Wednesday, October 15, 2008

Mortgage crisis and information

Davydd at Big Lizards attributes the mortgage lending crisis and its spin-offs to a critical shortage of information in our economy.

What has actually failed is the world information supply. Simply put, everything related to finance, to trade, to buying and selling -- in short, everything connected with any kind of a market -- depends upon access to timely, honest, accurate, and believable information (hereafter "THABI"). For an example I have used before, you cannot buy a car based solely on a grainy picture in a newspaper, because you cannot put a value on it; does it even have an engine?

....

That is exactly what has happened and is still happening today, all around the world: a global shortage of THABI, of timely, honest, accurate, and believable information.

This is caused by the lack of a particular kind of regulation, one that every economist, from Keynesian to libertarian (Austrian or Chicago-school), agrees we need: the THABI requirement. Like a fair, equitable, and trusted civil-court system, access to timely, honest, accurate, and believable information is a fundamental requirement for a market even to exist in the first place. This is why the market cannot itself correct for this problem: THABI is a lower, more fundamental "layer" than the market; the market sits atop THABI. Therefore, in the absence of THABI, the market cannot exist... hence cannot correct for the lack of THABI.

....

As the market is unable to function without THABI, it cannot function to restore THABI. All that information must come from somewhere else; and the only "somewhere else" that can act quickly enough to stave off a global depression is the State. Because the State functions both within and without the market, it can force changes even when the market is stymied... just as it takes a State to enforce the decisions of a civil-court, because only the State can step outside the market to seize by force the bank accounts of those who flout the court's decision.

The direct injection of liquidity by Treasury buying equity is also outside the market, because that money is extracted from people by force, in the form of taxes. But at the core, even this direct investment is an attempt to buy time to complete the "transparentizing" (horrible neologism, I know) of the toxic assets -- the recreation of the information that was lost by multiple unregulated securitizations of massive collections of mortgages.

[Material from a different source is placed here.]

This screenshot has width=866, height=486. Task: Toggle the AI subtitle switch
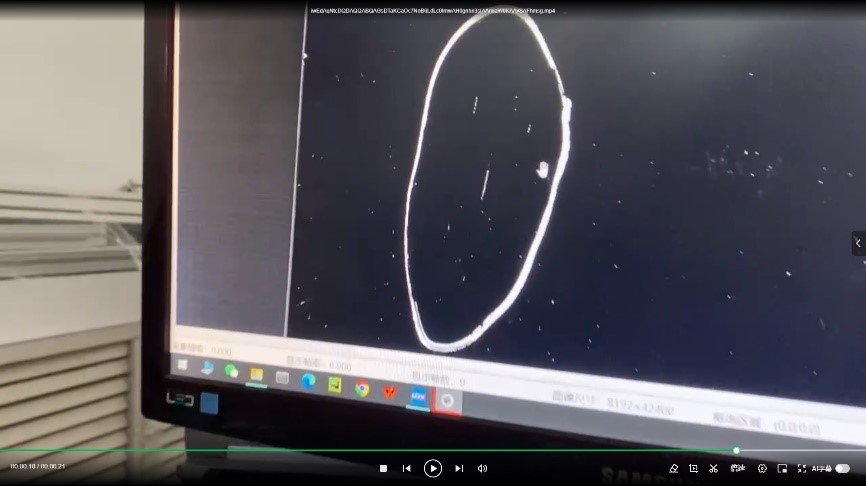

Once the THABI has been restored to the mortgage-backed securities and other instruments, the market can reboot itself:

  1. The assets can be valued;
  2. They will all have some nonzero value, because no mortgage is worth nothing (if nothing else, the land itself has value);
  3. All will be saleable, though often not at as high a price as the financial institution purchased them;
  4. Each institution will thus be able to figure out how big a write-down it must take... and whether it can even stay in business or needs to sell itself to another institution.

There... that's a market! With the restoration of the missing THABI information, the market can reboot, and the catastrophe will be averted. So long as partial-nationalization of the banking industry lasts only long enough to retransparentize the toxic assets, thus allowing the market to begin functioning again, it will be an acceptable, even necessary intervention.